Ammonia (NH₃)-oxidizing bacteria (AOB) derive total energy for life from the multi-electron oxidation of NH₃ to nitrite (NO₂⁻). One obligate intermediate of this metabolism is hydroxylamine (NH₂OH), which can be oxidized to the potent greenhouse agent nitrous oxide (N₂O) by the AOB enzyme cytochrome (cyt) P460. We have now spectroscopically characterized a 6-coordinate (6c) {FeNO}⁷ intermediate on the NH₂OH oxidation pathway of cyt P460. This species has two fates: it can either be oxidized to the {FeNO}⁶ that then undergoes attack by NH₂OH to ultimately generate N₂O, or it can lose its axial His ligand, thus generating a stable, off-pathway 5-coordinate (5c) {FeNO}⁷ species.
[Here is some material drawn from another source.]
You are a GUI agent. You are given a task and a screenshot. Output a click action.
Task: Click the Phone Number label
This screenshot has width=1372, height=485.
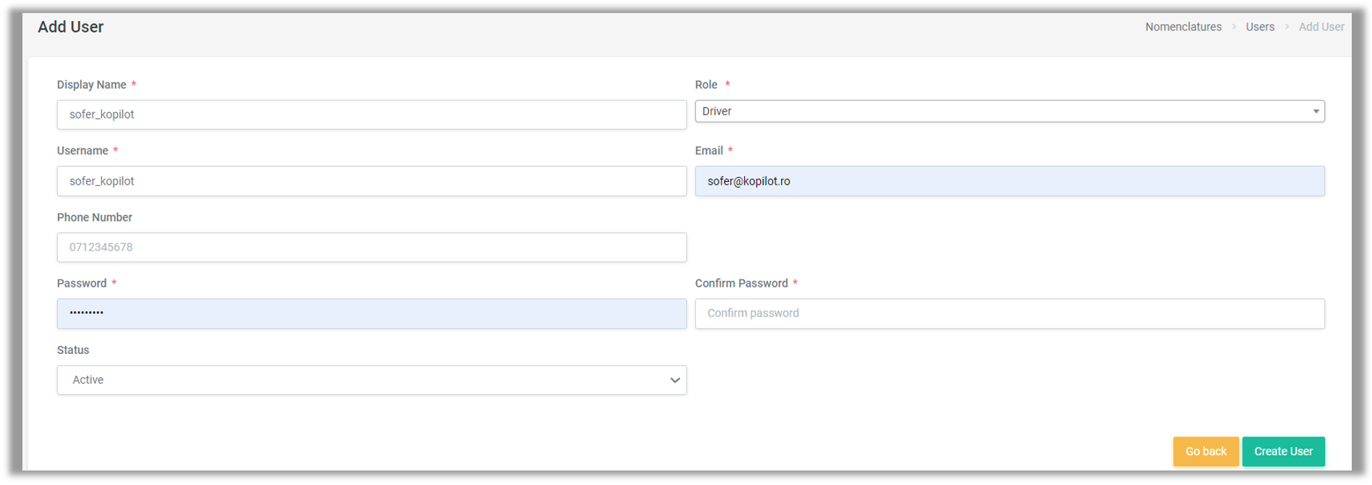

We show that the wild type (WT) cyt P460 exhibits a slow nitric oxide (NO)-independent conversion (k_His-off = 2.90 × 10⁻³ s⁻¹), whereas a cross-link-deficient Lys70Tyr cyt P460 mutant protein underwent His dissociation via both a NO-independent (k_His-off = 3.8 × 10⁻⁴ s⁻¹) and a NO-dependent pathway [k_His-off(NO) = 790 M⁻¹ s⁻¹]. Eyring analyses of the NO-independent pathways for these two proteins revealed a significantly larger (ca. 27 cal mol⁻¹ K⁻¹) activation entropy (ΔS^‡) in the cross-link-deficient mutant. Our results suggest that the Lys–heme cross-link confers rigidity to the positioning of the heme P460 cofactor to avoid the fast NO-dependent His dissociation pathway and subsequent formation of the off-pathway 5c {FeNO}⁷ species. The relevance of these findings to NO signaling proteins such as heme-nitric oxide/oxygen binding (H-NOX) is also discussed.